WRITTEN REQUEST. Copy each of the items below word for word, with no changes.
>> begin RECORDS SHOWN
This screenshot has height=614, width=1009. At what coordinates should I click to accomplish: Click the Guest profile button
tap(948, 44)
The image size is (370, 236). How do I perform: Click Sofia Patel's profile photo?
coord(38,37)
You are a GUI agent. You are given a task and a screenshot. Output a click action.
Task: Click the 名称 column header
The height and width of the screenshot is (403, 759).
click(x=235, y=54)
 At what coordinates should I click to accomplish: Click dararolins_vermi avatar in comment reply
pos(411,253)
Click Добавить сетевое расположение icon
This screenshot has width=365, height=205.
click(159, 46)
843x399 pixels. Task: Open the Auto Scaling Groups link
>> end RECORDS SHOWN
ANSWER TO THE TASK.
This screenshot has height=614, width=1009. At what coordinates should I click to accomplish: Click the Guest profile button
tap(948, 44)
The image size is (370, 236). How do I perform: Click Sofia Patel's profile photo?
coord(38,37)
You are a GUI agent. You are given a task and a screenshot. Output a click action.
Task: Click the 名称 column header
The height and width of the screenshot is (403, 759).
click(x=235, y=54)
 At what coordinates should I click to accomplish: Click dararolins_vermi avatar in comment reply
pos(411,253)
Click Добавить сетевое расположение icon
This screenshot has width=365, height=205.
click(159, 46)
843x399 pixels. Task: Open the Auto Scaling Groups link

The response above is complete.